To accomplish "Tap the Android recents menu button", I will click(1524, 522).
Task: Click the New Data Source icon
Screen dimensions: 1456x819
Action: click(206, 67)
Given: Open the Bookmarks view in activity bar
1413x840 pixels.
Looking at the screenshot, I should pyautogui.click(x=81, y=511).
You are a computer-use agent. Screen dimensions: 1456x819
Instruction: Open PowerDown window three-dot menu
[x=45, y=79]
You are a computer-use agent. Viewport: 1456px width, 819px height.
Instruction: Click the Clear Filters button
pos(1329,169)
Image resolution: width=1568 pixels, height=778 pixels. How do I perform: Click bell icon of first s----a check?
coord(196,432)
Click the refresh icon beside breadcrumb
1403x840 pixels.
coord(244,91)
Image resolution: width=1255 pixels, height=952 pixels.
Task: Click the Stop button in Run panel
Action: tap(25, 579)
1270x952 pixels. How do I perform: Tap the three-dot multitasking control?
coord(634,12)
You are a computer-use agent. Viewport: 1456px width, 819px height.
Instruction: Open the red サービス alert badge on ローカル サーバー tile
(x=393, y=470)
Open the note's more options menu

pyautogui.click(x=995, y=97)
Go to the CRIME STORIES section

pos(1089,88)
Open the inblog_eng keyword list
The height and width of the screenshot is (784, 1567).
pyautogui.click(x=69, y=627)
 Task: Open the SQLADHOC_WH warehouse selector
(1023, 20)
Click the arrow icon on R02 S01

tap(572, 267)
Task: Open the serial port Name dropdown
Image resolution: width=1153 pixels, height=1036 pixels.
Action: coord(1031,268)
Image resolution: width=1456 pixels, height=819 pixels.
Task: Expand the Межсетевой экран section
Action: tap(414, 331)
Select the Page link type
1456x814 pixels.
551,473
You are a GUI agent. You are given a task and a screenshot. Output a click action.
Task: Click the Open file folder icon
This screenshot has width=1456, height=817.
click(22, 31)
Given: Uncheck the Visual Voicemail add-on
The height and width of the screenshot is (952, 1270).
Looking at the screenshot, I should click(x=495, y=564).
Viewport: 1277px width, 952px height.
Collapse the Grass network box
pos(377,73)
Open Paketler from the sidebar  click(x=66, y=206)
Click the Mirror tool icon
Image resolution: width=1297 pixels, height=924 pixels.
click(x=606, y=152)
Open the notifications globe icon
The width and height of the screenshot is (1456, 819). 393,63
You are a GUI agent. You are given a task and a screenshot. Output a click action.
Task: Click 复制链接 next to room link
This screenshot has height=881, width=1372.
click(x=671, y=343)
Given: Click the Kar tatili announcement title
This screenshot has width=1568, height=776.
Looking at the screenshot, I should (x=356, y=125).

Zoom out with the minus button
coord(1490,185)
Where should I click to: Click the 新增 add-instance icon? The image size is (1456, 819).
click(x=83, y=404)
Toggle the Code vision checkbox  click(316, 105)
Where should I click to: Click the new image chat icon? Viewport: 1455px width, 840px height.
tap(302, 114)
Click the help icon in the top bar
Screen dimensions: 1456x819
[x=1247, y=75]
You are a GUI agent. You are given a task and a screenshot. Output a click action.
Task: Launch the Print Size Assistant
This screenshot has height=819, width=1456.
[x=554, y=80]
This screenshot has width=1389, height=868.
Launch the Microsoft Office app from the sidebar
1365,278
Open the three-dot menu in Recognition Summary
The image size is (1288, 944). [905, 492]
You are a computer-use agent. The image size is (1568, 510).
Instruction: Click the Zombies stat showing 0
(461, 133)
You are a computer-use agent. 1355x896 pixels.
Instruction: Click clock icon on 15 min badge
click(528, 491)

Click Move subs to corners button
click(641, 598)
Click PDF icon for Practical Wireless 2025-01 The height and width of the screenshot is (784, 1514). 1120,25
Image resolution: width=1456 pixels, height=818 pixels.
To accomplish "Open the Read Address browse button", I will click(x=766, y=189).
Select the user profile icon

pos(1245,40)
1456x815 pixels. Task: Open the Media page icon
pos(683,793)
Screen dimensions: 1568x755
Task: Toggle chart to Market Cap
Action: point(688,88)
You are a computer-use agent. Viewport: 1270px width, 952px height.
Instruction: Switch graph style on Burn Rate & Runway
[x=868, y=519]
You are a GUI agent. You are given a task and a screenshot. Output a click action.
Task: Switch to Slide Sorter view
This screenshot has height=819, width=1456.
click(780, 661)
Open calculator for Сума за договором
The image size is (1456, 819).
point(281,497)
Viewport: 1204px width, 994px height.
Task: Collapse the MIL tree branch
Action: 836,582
○ ○ ○ ○
Restate, word for word and with nothing added, the lines from the beginning of the records above through the line that contains "Click the refresh icon beside breadcrumb".

To accomplish "Tap the Android recents menu button", I will click(1524, 522).
Task: Click the New Data Source icon
Screen dimensions: 1456x819
Action: click(206, 67)
Given: Open the Bookmarks view in activity bar
1413x840 pixels.
Looking at the screenshot, I should pyautogui.click(x=81, y=511).
You are a computer-use agent. Screen dimensions: 1456x819
Instruction: Open PowerDown window three-dot menu
[x=45, y=79]
You are a computer-use agent. Viewport: 1456px width, 819px height.
Instruction: Click the Clear Filters button
pos(1329,169)
Image resolution: width=1568 pixels, height=778 pixels. How do I perform: Click bell icon of first s----a check?
coord(196,432)
Click the refresh icon beside breadcrumb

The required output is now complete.